▶ _What to produce_
Transcribe each record below word for word.

(Collected data entries)
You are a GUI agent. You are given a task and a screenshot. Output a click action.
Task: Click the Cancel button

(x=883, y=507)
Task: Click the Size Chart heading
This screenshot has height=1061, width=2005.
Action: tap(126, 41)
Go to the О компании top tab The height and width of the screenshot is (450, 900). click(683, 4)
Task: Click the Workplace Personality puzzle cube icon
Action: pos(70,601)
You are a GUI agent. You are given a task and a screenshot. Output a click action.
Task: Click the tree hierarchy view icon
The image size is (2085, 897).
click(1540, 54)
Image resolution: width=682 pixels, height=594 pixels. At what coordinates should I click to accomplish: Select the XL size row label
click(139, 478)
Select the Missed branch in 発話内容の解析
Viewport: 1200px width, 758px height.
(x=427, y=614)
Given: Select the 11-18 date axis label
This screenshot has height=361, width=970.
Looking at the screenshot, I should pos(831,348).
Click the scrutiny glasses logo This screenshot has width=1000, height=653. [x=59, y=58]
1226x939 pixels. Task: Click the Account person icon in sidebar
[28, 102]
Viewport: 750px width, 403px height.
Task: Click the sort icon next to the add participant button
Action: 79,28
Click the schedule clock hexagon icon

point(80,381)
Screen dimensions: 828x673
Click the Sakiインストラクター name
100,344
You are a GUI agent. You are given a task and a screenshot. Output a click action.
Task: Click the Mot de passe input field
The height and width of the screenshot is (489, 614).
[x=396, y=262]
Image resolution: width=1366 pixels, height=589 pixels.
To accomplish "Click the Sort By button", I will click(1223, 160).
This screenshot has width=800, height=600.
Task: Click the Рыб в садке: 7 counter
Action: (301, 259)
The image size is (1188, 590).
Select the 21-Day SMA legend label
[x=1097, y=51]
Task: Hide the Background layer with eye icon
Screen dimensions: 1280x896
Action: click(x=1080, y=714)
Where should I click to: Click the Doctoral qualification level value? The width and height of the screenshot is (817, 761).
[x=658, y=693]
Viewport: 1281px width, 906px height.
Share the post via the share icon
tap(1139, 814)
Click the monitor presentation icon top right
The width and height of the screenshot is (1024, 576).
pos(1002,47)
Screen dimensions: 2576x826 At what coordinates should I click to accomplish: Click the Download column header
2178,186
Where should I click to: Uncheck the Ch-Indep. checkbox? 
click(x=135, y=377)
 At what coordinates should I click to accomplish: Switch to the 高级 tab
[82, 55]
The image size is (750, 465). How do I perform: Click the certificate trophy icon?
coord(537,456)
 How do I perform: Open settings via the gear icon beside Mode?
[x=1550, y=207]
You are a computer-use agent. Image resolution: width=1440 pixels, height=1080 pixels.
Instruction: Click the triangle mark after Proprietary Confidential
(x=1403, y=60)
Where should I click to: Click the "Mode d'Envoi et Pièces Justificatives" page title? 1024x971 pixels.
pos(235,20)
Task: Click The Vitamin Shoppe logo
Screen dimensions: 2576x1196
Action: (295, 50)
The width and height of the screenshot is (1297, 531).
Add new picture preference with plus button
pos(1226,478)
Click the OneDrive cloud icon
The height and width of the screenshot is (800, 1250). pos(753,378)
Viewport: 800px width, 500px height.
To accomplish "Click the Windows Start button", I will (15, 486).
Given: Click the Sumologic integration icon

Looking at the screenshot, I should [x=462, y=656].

▶ _Task output_
You are a GUI agent. You are given a task and a screenshot. Output a click action.
Task: Click the Cancel button

(x=883, y=507)
Task: Click the Size Chart heading
This screenshot has height=1061, width=2005.
Action: tap(126, 41)
Go to the О компании top tab The height and width of the screenshot is (450, 900). click(683, 4)
Task: Click the Workplace Personality puzzle cube icon
Action: pos(70,601)
You are a GUI agent. You are given a task and a screenshot. Output a click action.
Task: Click the tree hierarchy view icon
The image size is (2085, 897).
click(1540, 54)
Image resolution: width=682 pixels, height=594 pixels. At what coordinates should I click to accomplish: Select the XL size row label
click(139, 478)
Select the Missed branch in 発話内容の解析
Viewport: 1200px width, 758px height.
(x=427, y=614)
Given: Select the 11-18 date axis label
This screenshot has height=361, width=970.
Looking at the screenshot, I should pos(831,348).
Click the scrutiny glasses logo This screenshot has width=1000, height=653. [x=59, y=58]
1226x939 pixels. Task: Click the Account person icon in sidebar
[28, 102]
Viewport: 750px width, 403px height.
Task: Click the sort icon next to the add participant button
Action: 79,28
Click the schedule clock hexagon icon

point(80,381)
Screen dimensions: 828x673
Click the Sakiインストラクター name
100,344
You are a GUI agent. You are given a task and a screenshot. Output a click action.
Task: Click the Mot de passe input field
The height and width of the screenshot is (489, 614).
[x=396, y=262]
Image resolution: width=1366 pixels, height=589 pixels.
To accomplish "Click the Sort By button", I will click(1223, 160).
This screenshot has width=800, height=600.
Task: Click the Рыб в садке: 7 counter
Action: (301, 259)
The image size is (1188, 590).
Select the 21-Day SMA legend label
[x=1097, y=51]
Task: Hide the Background layer with eye icon
Screen dimensions: 1280x896
Action: click(x=1080, y=714)
Where should I click to: Click the Doctoral qualification level value? The width and height of the screenshot is (817, 761).
[x=658, y=693]
Viewport: 1281px width, 906px height.
Share the post via the share icon
tap(1139, 814)
Click the monitor presentation icon top right
The width and height of the screenshot is (1024, 576).
pos(1002,47)
Screen dimensions: 2576x826 At what coordinates should I click to accomplish: Click the Download column header
2178,186
Where should I click to: Uncheck the Ch-Indep. checkbox? 
click(x=135, y=377)
 At what coordinates should I click to accomplish: Switch to the 高级 tab
[82, 55]
The image size is (750, 465). How do I perform: Click the certificate trophy icon?
coord(537,456)
 How do I perform: Open settings via the gear icon beside Mode?
[x=1550, y=207]
You are a computer-use agent. Image resolution: width=1440 pixels, height=1080 pixels.
Instruction: Click the triangle mark after Proprietary Confidential
(x=1403, y=60)
Where should I click to: Click the "Mode d'Envoi et Pièces Justificatives" page title? 1024x971 pixels.
pos(235,20)
Task: Click The Vitamin Shoppe logo
Screen dimensions: 2576x1196
Action: (295, 50)
The width and height of the screenshot is (1297, 531).
Add new picture preference with plus button
pos(1226,478)
Click the OneDrive cloud icon
The height and width of the screenshot is (800, 1250). pos(753,378)
Viewport: 800px width, 500px height.
To accomplish "Click the Windows Start button", I will (15, 486).
Given: Click the Sumologic integration icon

Looking at the screenshot, I should [x=462, y=656].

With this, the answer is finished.